Données enregistrées:
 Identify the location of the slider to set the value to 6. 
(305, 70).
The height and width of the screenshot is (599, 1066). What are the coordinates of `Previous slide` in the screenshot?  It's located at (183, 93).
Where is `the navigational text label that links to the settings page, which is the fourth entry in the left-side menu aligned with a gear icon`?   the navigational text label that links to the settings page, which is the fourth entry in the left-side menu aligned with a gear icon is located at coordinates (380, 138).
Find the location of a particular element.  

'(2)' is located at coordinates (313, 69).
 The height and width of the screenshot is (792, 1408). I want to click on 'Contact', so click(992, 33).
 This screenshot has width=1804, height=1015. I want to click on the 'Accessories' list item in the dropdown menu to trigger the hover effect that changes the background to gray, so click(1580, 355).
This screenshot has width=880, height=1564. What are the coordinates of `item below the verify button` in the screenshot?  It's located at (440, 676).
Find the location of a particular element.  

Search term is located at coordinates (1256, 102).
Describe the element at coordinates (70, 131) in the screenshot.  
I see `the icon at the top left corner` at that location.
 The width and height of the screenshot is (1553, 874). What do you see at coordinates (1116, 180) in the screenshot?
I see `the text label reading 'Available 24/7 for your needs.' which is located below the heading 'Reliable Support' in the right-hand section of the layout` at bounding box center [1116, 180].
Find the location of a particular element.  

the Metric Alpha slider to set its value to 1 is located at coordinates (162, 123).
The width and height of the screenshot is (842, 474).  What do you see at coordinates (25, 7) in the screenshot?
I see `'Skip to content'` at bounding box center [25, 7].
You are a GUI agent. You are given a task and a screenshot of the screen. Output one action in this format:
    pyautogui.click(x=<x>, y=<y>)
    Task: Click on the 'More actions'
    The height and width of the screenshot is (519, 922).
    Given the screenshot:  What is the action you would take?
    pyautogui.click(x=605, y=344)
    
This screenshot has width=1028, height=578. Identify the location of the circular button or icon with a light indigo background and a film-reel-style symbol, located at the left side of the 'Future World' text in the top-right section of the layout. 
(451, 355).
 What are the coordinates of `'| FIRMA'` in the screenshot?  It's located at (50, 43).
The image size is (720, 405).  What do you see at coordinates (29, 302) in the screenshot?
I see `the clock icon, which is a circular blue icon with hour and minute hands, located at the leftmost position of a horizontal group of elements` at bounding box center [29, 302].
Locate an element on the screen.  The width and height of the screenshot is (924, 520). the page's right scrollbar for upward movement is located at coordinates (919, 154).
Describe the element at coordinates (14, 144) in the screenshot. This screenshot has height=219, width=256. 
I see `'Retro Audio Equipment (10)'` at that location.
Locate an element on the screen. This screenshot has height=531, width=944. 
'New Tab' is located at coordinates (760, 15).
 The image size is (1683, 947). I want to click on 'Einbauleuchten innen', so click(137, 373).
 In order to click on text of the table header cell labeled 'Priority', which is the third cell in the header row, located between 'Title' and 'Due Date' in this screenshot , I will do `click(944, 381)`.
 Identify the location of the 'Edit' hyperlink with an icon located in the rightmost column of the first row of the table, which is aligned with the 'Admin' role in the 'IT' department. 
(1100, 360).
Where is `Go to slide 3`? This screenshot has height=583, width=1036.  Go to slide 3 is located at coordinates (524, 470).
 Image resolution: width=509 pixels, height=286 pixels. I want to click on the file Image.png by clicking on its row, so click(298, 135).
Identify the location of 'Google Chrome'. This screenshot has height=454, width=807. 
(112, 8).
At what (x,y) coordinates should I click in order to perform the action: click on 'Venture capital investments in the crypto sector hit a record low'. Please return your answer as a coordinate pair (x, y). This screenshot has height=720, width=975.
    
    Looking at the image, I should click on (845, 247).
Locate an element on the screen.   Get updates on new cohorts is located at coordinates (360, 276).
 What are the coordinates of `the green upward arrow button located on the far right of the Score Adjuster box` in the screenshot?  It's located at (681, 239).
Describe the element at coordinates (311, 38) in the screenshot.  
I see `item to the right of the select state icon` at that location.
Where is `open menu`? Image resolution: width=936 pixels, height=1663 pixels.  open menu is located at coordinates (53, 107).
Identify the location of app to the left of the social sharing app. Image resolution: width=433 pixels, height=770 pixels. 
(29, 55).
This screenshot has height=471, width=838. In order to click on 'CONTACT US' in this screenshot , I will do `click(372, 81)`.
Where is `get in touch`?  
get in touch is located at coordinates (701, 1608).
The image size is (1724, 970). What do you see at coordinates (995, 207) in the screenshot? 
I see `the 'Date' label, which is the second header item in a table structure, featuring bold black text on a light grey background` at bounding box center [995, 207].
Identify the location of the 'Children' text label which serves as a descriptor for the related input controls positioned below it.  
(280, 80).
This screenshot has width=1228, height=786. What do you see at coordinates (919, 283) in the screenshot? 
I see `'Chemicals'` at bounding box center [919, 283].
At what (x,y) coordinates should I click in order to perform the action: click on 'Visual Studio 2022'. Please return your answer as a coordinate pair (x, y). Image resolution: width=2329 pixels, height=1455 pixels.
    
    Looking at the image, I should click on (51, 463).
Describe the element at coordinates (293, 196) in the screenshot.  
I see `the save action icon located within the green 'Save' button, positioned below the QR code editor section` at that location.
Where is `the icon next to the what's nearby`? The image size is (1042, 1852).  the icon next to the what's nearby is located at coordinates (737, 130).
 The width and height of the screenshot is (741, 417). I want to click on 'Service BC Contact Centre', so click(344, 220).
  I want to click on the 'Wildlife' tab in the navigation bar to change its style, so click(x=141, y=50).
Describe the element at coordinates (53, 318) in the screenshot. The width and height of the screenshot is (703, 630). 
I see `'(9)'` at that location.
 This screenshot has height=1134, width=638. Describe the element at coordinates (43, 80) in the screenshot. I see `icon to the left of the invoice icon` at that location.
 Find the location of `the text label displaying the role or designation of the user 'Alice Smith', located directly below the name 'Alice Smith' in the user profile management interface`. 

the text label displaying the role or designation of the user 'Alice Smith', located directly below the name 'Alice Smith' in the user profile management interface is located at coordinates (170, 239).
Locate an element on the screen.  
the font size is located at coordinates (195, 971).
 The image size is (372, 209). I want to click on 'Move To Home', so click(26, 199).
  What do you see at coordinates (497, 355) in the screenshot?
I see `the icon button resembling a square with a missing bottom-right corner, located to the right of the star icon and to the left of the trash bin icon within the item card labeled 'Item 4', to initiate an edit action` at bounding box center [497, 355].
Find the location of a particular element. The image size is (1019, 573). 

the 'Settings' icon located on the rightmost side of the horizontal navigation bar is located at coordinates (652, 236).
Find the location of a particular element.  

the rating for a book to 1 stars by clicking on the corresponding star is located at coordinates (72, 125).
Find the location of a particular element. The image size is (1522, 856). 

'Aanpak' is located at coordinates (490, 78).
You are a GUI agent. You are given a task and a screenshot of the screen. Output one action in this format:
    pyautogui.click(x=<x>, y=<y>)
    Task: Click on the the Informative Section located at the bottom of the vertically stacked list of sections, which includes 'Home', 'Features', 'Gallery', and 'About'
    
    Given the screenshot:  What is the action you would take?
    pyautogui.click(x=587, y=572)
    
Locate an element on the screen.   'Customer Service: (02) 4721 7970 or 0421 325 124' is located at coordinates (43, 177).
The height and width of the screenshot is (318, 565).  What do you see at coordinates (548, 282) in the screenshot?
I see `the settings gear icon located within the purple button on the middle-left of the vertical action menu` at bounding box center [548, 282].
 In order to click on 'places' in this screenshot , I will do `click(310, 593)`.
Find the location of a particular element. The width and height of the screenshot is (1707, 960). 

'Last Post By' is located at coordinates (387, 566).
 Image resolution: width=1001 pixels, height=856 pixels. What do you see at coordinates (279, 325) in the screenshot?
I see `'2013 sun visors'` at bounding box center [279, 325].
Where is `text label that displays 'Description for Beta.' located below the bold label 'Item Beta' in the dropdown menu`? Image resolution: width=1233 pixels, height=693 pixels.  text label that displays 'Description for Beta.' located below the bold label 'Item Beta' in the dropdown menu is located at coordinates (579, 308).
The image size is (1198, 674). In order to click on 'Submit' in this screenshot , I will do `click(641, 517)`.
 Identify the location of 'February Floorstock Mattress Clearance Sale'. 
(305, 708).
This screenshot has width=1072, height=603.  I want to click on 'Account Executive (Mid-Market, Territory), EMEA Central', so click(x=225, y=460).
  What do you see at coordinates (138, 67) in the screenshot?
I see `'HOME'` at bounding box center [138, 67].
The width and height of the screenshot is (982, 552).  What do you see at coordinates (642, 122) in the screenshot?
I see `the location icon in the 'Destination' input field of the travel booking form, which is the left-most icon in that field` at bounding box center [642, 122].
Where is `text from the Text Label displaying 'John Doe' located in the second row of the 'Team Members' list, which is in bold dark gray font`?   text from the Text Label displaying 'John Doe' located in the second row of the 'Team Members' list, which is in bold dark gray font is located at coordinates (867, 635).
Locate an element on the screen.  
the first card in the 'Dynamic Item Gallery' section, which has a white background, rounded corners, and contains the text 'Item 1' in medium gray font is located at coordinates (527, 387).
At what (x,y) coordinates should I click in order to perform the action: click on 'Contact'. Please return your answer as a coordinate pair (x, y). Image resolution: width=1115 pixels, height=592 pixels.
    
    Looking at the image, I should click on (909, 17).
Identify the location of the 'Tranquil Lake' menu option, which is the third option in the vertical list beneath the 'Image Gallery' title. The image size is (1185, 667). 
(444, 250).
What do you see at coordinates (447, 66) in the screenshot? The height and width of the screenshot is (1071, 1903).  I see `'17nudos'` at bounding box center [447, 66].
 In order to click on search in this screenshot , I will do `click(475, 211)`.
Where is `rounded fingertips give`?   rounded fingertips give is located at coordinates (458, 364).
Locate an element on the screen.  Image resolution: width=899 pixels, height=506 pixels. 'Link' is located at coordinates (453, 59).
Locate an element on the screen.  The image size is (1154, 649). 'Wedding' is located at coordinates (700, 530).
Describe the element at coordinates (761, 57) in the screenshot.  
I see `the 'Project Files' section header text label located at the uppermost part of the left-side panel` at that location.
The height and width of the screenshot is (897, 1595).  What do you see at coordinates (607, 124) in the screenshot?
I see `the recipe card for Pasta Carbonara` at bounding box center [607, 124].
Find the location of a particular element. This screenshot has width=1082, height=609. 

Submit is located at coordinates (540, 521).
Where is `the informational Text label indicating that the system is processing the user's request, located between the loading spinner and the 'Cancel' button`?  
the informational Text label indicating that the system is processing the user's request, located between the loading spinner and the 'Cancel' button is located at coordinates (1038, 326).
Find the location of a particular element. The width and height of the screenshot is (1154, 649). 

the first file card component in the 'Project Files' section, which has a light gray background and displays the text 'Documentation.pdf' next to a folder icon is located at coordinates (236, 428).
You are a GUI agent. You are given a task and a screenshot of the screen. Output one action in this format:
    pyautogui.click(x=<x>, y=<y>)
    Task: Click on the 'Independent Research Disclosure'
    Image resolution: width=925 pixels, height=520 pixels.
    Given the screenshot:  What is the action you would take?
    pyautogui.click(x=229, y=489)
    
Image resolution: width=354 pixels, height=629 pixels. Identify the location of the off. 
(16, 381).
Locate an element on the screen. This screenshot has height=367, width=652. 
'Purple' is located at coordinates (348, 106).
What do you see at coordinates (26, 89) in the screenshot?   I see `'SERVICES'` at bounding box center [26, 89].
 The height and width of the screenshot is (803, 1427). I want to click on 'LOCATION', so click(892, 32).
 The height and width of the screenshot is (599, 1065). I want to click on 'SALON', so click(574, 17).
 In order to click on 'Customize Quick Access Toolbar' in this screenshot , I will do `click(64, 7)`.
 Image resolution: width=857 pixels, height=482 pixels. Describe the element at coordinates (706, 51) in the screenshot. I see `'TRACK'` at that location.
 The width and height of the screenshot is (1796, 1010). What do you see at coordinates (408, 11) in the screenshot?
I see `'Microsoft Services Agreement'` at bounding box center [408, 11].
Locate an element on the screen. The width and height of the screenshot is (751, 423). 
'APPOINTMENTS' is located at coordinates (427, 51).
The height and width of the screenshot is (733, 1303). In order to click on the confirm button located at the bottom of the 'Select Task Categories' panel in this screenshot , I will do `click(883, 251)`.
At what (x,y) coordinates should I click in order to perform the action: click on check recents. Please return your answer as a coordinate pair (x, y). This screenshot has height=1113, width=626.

Consigne.
Recopiez mot pour mot le passage allant de la ligne qui contient « has height=720, width=975. » jusqu'à celle qui contient « center [919, 283]. », ces deux lignes comprises.

Réponse complète.
At what (x,y) coordinates should I click in order to perform the action: click on 'Venture capital investments in the crypto sector hit a record low'. Please return your answer as a coordinate pair (x, y). This screenshot has height=720, width=975.
    
    Looking at the image, I should click on (845, 247).
Locate an element on the screen.   Get updates on new cohorts is located at coordinates (360, 276).
 What are the coordinates of `the green upward arrow button located on the far right of the Score Adjuster box` in the screenshot?  It's located at (681, 239).
Describe the element at coordinates (311, 38) in the screenshot.  
I see `item to the right of the select state icon` at that location.
Where is `open menu`? Image resolution: width=936 pixels, height=1663 pixels.  open menu is located at coordinates (53, 107).
Identify the location of app to the left of the social sharing app. Image resolution: width=433 pixels, height=770 pixels. 
(29, 55).
This screenshot has height=471, width=838. In order to click on 'CONTACT US' in this screenshot , I will do `click(372, 81)`.
Where is `get in touch`?  
get in touch is located at coordinates (701, 1608).
The image size is (1724, 970). What do you see at coordinates (995, 207) in the screenshot? 
I see `the 'Date' label, which is the second header item in a table structure, featuring bold black text on a light grey background` at bounding box center [995, 207].
Identify the location of the 'Children' text label which serves as a descriptor for the related input controls positioned below it.  
(280, 80).
This screenshot has width=1228, height=786. What do you see at coordinates (919, 283) in the screenshot? 
I see `'Chemicals'` at bounding box center [919, 283].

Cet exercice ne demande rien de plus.